Ben Edelman, um pesquisador de segurança online e advogado norte-americano, é um dos profissionais que iniciaram o caso na segunda-feira contra empresas que fazem propaganda no Yahoo, como a Craft by Veronica. O caso acusa o Yahoo e sua subsidiária de venda de anúncios Overture de cobrarem taxas mais altas para propagandas em lugares "Premium", mas colocarem as peças em páginas com spywares ou que tenham seu endereço muito parecido com portais de grande acesso.

A porta-voz do Yahoo não estava imediatamente disponível para comentários.
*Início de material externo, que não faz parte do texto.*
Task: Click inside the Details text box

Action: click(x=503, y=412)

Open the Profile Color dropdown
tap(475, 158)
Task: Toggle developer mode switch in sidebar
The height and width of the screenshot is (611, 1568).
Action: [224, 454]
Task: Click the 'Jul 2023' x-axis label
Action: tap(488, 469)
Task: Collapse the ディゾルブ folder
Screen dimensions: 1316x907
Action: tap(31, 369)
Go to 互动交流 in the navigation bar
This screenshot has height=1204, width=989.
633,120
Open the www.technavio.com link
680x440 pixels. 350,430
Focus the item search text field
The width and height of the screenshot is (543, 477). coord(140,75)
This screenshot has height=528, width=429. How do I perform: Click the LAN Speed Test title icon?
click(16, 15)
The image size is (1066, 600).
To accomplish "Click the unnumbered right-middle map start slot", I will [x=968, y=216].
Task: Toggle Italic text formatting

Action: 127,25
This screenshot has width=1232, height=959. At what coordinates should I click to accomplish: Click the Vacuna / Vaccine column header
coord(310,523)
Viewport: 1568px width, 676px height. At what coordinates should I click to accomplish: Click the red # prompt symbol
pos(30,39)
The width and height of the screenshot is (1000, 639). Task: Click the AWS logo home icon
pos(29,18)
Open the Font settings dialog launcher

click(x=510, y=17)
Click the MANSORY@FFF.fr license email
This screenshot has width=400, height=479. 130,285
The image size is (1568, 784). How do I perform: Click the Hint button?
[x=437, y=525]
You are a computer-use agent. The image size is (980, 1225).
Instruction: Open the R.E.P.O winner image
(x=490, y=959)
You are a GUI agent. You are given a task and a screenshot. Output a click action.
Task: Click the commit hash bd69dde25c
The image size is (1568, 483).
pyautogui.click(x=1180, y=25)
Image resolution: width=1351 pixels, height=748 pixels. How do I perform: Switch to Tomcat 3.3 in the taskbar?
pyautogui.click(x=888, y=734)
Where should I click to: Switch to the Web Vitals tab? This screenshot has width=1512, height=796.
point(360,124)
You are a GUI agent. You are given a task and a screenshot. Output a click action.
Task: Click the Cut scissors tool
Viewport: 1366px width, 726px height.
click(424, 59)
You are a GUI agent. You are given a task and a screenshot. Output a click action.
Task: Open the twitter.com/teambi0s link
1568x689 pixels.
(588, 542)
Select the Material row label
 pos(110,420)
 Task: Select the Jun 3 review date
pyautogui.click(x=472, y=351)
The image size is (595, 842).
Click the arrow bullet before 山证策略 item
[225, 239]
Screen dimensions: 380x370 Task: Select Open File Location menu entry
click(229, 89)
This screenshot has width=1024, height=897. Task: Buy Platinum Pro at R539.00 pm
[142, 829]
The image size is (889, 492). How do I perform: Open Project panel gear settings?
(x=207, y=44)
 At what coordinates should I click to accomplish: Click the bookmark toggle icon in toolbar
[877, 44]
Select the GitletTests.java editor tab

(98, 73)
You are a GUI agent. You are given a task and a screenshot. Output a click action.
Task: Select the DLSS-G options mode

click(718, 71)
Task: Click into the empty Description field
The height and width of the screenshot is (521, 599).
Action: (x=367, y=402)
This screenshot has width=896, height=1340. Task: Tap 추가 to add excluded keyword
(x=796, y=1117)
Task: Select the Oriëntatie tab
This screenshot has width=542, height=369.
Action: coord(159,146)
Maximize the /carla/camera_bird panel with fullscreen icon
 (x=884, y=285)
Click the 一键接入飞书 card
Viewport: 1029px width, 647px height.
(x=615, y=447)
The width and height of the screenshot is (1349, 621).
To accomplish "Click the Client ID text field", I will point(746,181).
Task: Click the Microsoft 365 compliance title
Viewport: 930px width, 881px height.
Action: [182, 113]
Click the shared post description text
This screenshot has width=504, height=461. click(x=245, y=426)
O processo procura ressarcir o dinheiro pago pelos anunciantes pelos planos "Premium" oferecidos pelo Yahoo, em lugares de alto acesso, como sites pertencentes à Microsoft e à CNN, disse Edelman. Mesmo que o documento do advogado não tenha divulgado uma quantia exata, a indenização poderia chegar a centenas de milhões de dólares, revelou ele.

"Parece que existe muito dinheiro envolvido", avaliou Edelman.

O caso acusa o Yahoo de colocar propaganda em sites pertences à Intermix Media e à Direct Revenue, duas companhias identificadas em um processo, em abril, como distribuidores de spyware e propagandas não solicitadas. Ambas as companhias dividiram as acusações de no promotor geral de Nova York Eliot Spitzer.

Edelman concorda com as acusações de Spitzer sobre as duas companhias. "São software que, pelo menos em algumas vezes, entram em seu computador sem sua permissão", disse ele.

Além disso, o Yahoo posiciona anúncios em sites do tipo "typosquatting", em que hackers registram domínios praticamente idênticos ao de grandes portais ou serviços de e-commerce, com a exceção de uma letra digitada de maneira errada, para ganhar o tráfego de usuários distraídos. Muitos dos sites do tipo, afirma o processo, tinham como única fonte de renda o Yahoo.

*Grant Gross é editor do IDG News Service, em Washington.